Tadi pagi saya buka Thread dan ketemulah satu akun yang bercerita tentang anaknya yang membanggakan di sekolah, dipuji-puji sama gurunya sebagai anak yang pandai, sopan dan sebagainya. Lalu si ibu membatin, alhamdulillah anakku tidak malu-maluin padahal kalau mereka tahu, anakku tuh suka mager di rumah, slowmo, dsb bahkan kami sering berdebat.
Thread tuh ramai dikomentari para ibu dengan cerita yang hampir sama. Ada juga yang curhat tentang keadaan sebaliknya. Untungnya curhatnya itu berakhir damai versi dia. Bisa menerima ibunya dengan segala kekurangannya, dsb.
Habis membaca Thread itu beserta komentar-komentarnya, saya jadi ikut membatin karena tidak berani berkomentar.
Saya bertanya-tanya, “Apakah anakku juga begitu? Apakah pandangan anakku terhadap pola pengasuhan yang saya terapkan, dia terima dengan baik atau tidak?”
Sedikit overthinking ini.
Baiklah, mari menghalau pikiran buruk dan yang berlebihan demi menjaga kewarasan diri. Saya hanya mau berpesan kepada anak-anak saya dan semua anak deh.
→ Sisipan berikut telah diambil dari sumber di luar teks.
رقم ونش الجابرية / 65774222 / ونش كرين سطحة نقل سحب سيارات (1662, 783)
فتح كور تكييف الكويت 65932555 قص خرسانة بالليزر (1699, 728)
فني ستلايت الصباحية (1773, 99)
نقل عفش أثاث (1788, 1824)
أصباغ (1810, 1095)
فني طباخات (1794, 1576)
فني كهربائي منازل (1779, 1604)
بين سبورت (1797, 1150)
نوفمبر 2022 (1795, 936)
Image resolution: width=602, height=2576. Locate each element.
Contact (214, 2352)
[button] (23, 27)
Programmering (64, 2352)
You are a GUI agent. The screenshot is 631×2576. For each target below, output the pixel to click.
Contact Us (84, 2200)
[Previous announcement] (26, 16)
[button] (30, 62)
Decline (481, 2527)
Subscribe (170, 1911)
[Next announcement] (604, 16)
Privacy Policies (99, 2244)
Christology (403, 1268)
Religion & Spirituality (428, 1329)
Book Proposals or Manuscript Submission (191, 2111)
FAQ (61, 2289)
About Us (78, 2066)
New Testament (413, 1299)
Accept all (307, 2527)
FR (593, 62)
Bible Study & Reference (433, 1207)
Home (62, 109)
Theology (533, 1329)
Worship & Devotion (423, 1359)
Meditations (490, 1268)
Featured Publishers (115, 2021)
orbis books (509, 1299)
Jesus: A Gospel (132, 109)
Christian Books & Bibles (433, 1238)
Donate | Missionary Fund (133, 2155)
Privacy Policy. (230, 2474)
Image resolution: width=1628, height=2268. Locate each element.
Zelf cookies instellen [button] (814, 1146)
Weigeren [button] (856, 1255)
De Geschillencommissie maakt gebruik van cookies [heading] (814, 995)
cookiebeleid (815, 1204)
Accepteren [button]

Bahwa orang tua itu bukan malaikat. Dia manusia biasa yang memiliki banyak kekurangan dan mungkin sedikit sekali kelebihan. Jika dia melakukan kesalahan, maka maafkanlah, selama kesalahan itu bukan kesalahan yang berhubungan dengan Aqidah, keselamatan diri dan jiwa. Kalaupun menyangkut fisik, misalnya dicubit, dijewer maka pikirkanlah, kenapa dia melakukan itu lalu maafkan.
Sedangkan buat orang tua, mari memaafkan anak-anak kita. Mereka itu manusia juga yang tidak luput dari kesalahan, maka maafkanlah jika ada kelakuannya yang tidak sesuai dengan ekspektasi orang tua.
Bisa jadi ia hebat di luar, tapi di rumah memusingkan orang tua, misalnya suka mager, slowmo, TUTI alias tukang tidur maka bersabarlah. Setidaknya ada sisi lainnya yang baik dan bisa jadi penyeimbang.
Kalau terjadi sebaliknya, di rumah baik-baik saja sementara di luar sana, perbuatannya nauzubillah, maka kata ustaz, segeralah beristigfar karena bisa jadi itu adalah akibat kelakuan kita, orang tuanya.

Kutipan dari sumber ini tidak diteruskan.